By using existing designs created for a project, Bristol-based Gendo can create imagery for any purpose, allowing them to specify lighting, materials, camera angles, and image styles, such as a photo-realistic render or a pencil drawing.
“It's all about specificity and control,” says Proud. “Text to image, text to video, and text to 3D are all useful, but ‘text to anything’ isn't really going to be a design grade solution because you're never going to be able to write the perfect prompt or essay to explain your project.”
An example from Gendo of a prompt and the resulting output
How it works
Gendo’s software creates project-specific training data from the customer’s own 3D design work, sketches, photographs of physical models and the like, which they will have created in their initial design and concept work.
Proud says that in addition to this early-stage work, Gendo can also be useful with much later-stage designs where everything has been specced up.
“The platform is a combination of five or six different models working in concert to ensure consistency of structure, interpretation, and colour, as well as the more general, generative image side of things. We've tailored these models to be more architectural focused.”
Proud says that while some architects have tried general purpose image generation platforms like Midjourney and Stable Diffusion, they tend to be only useful at the concept stage of design work where they just need a “vibe check” on their ideas.
“When they actually have to do something design specific, it's of no use to them, whereas they have already used our platform at multiple stages of the project alongside their processes, because it is reliable in doing what they need it to do.”
An output from Gendo provided by the startup
The story so far
Proud trained as an architect and spent time working in the design world in London.

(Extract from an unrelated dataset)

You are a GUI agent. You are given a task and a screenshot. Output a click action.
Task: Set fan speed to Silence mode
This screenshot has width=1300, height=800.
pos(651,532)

Just as the excitement about generative AI took hold in late 2022, he met his co-founder to be, Will Jones, an experienced software engineer with an interest in generative art and architecture.
“We were talking about all of the many myriad problems in architecture and design processes. And when ChatGPT, Midjourney, and Stable Diffusion came out, it seemed evident to us that if leveraged and tailored properly, [generative AI] would be game changing for architecture and design.”
Gendo’s product officially launched yesterday, following a two-month beta period, and an alpha test last year.
The startup names architecture firms like Zaha Hadid Architects, KPF, David Chipperfield Architects, and Benoy as having been among its beta test users.
Proud says beta testers generated almost 20,000 assets over the course of 10 weeks, with the software being used during a range of different stages of design work.
Gendo is now up and running as a browser-based SaaS subscription product that anyone can sign up to, with discounted pricing at launch.
Funding
Gendo has this week announced an £855,000 pre-seed round led by Concept Ventures, alongside Ascension Ventures, Baobab Ventures and angels with connections to AI and architecture, such as WeWork’s former Global Head of Design Studios.
Proud says the round was actually raised last summer. Many people don’t realise that it’s common practice to announce a raise long after it took place, for a range of reasons we’ll dig into another time.
Funds have so far been used to hire a small engineering team alongside some contracted assistance. The startup is currently hiring for a number of engineering, design, and marketing-related roles.
Now the first version of the product has launched, Proud says another round is likely “quite quickly” after they’ve assessed the initial impact this week’s launch makes.